Octayvious SanchezLewis, 19, was bound over
Tuesday morning by 21st Circuit Court Judge Sara Spencer-Noggle on three counts of assault with intent to commit murder and two counts of carrying a dangerous weapon with unlawful intent. If found guilty on the more serious charge, he faces a sentence of up to life in prison.
Not in dispute was whether Sanchez-Lewis stabbed three people, one of them a friend of his. The issue was whether he’d acted in self-defense.
Tuesday’s first witness, one of the men who Sanchez-Lewis is accused of stabbing, told the court that in fact he’d punched
Sanchez-Lewis in the side of the face after running across the bar after seeing his friend in trouble.
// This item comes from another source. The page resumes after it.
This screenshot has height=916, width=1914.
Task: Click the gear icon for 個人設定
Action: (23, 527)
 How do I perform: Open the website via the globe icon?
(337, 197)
One of Sanchez-Lewis’ attorney, present in the courtroom, asked if that constituted a sucker punch. The man, who was stabbed in the groin area and thighs, said he didn’t think so.
During his closing statement, the attorney said that Sanchez-Lewis was under attack from three or four different people and was trying to defend himself when he stabbed three people. One required emergency surgery for near-fatal abdominal wounds. The third, who was at the bar with Sanchez-Lewis, required surgery to repair tendon damage.
Isabella County Chief
Assistant Prosecuting Attorney Alan Reimers said that Sanchez-Lewis had taken two knives — one a thin utility blade in his wallet — to the bar looking for trouble and that he’d clearly targeted the first two men. He described the third victim as in the “wrong place, wrong time.”
Spencer-Noggle bound
the case over based on testimony given during the first day of the preliminary exam on March 12 that rather than trying to escape the situation that Sanchez-Lewis stood his ground.
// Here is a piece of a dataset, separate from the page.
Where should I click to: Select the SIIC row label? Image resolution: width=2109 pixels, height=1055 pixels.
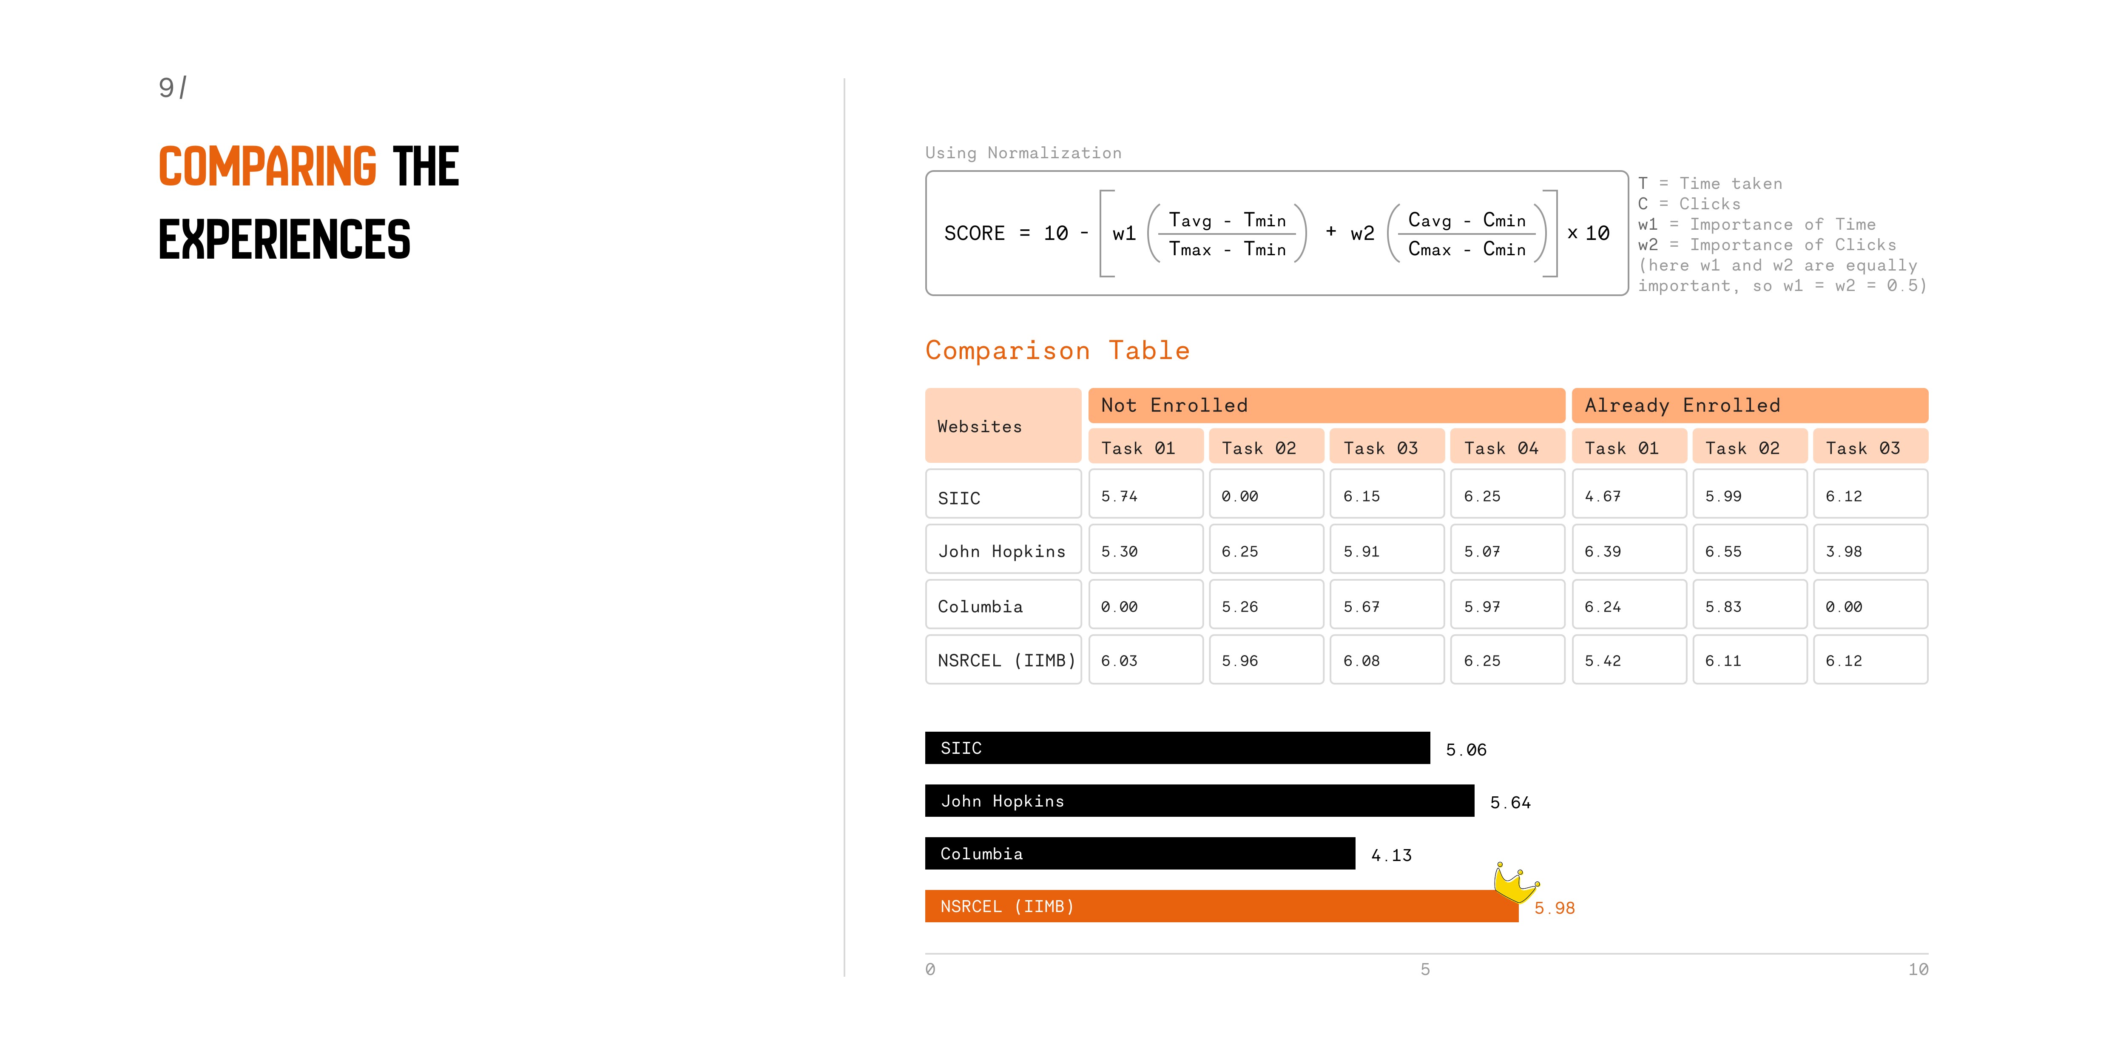[1003, 495]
Binding the case over requires a much lower threshold than would securing a guilty verdict in trial. The prosecutor only needed to establish a probability that a crime was committed. At trial, the prosecution must establish guilty beyond a reasonable doubt.
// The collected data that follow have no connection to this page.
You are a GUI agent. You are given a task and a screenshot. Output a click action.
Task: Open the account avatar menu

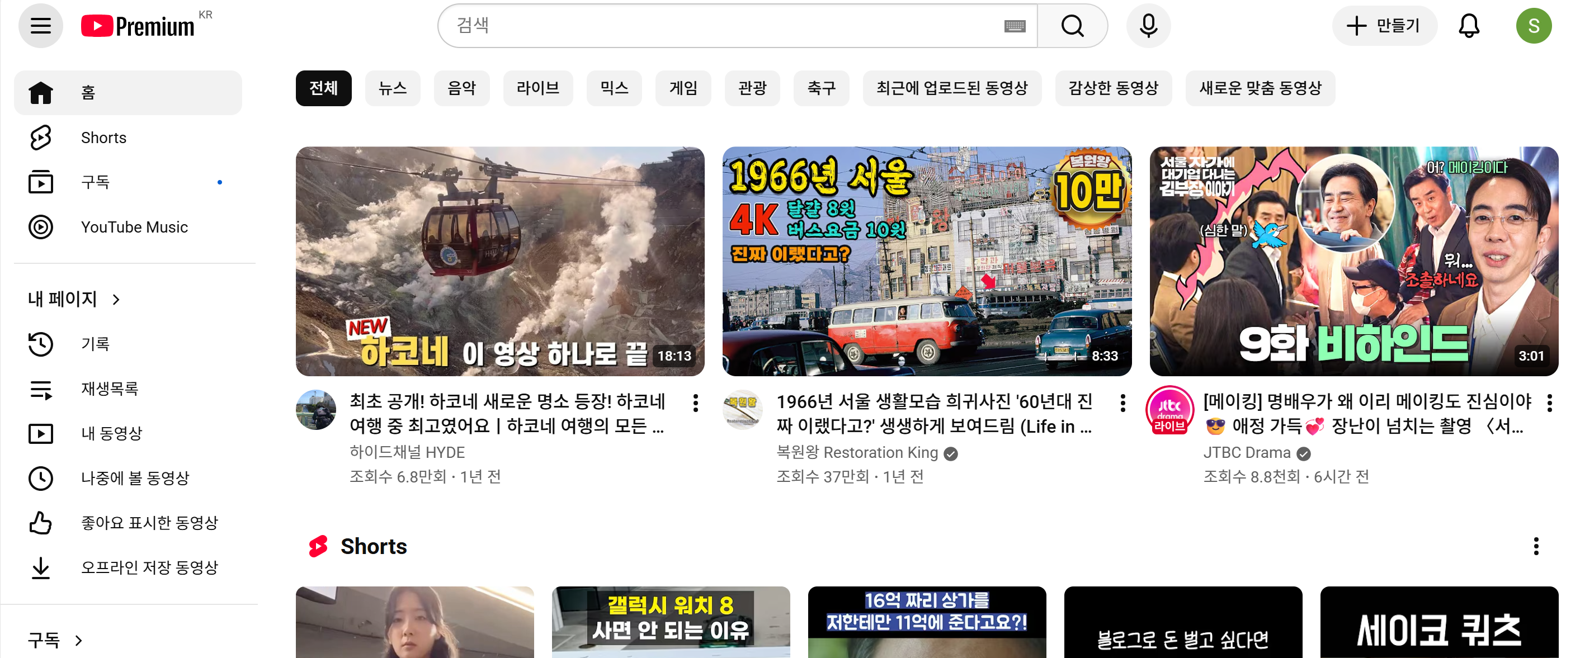click(1533, 26)
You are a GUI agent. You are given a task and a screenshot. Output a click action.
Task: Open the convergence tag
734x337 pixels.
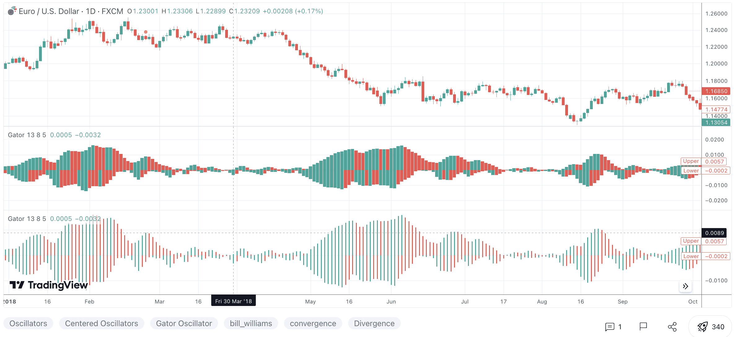313,323
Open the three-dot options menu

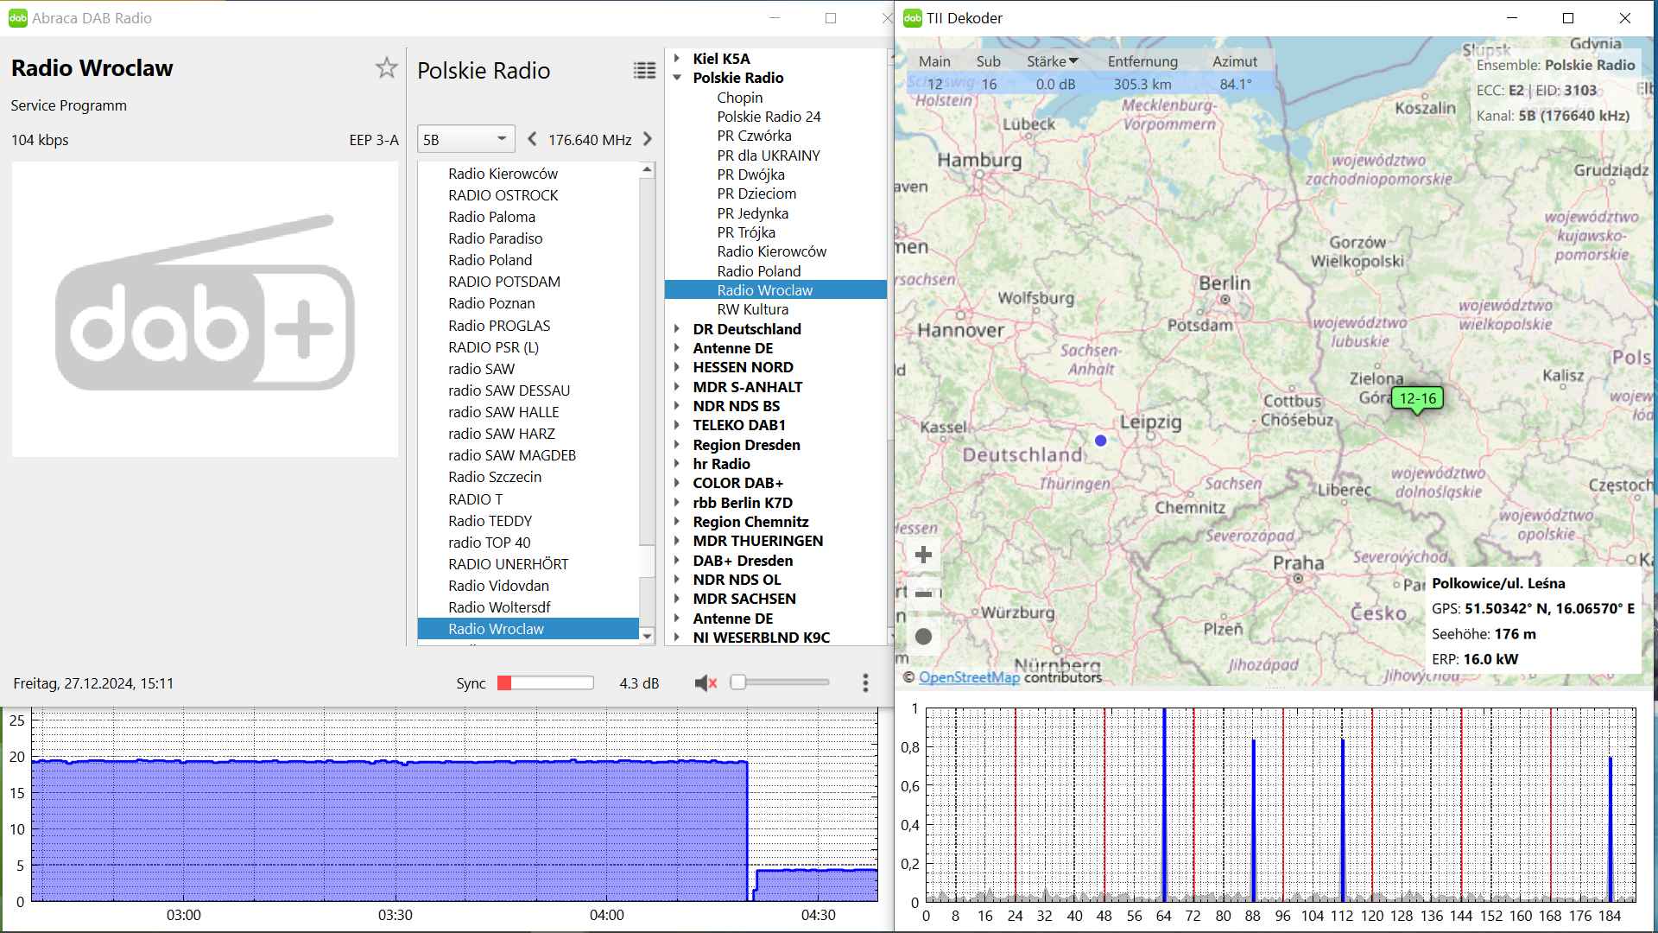pos(865,683)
No date is currently set for the trial.
The incident took place after midnight Feb. 23, and Central Michigan University alerted the campus community to an at-large assault suspect via text message.
Originally, SanchezLewis was described as a Native American. After Sanchez-Lewis’ identity was made public, that original description drew criticism as being based on prejudice. At the time, police officials said they went out an alert based on the information they had.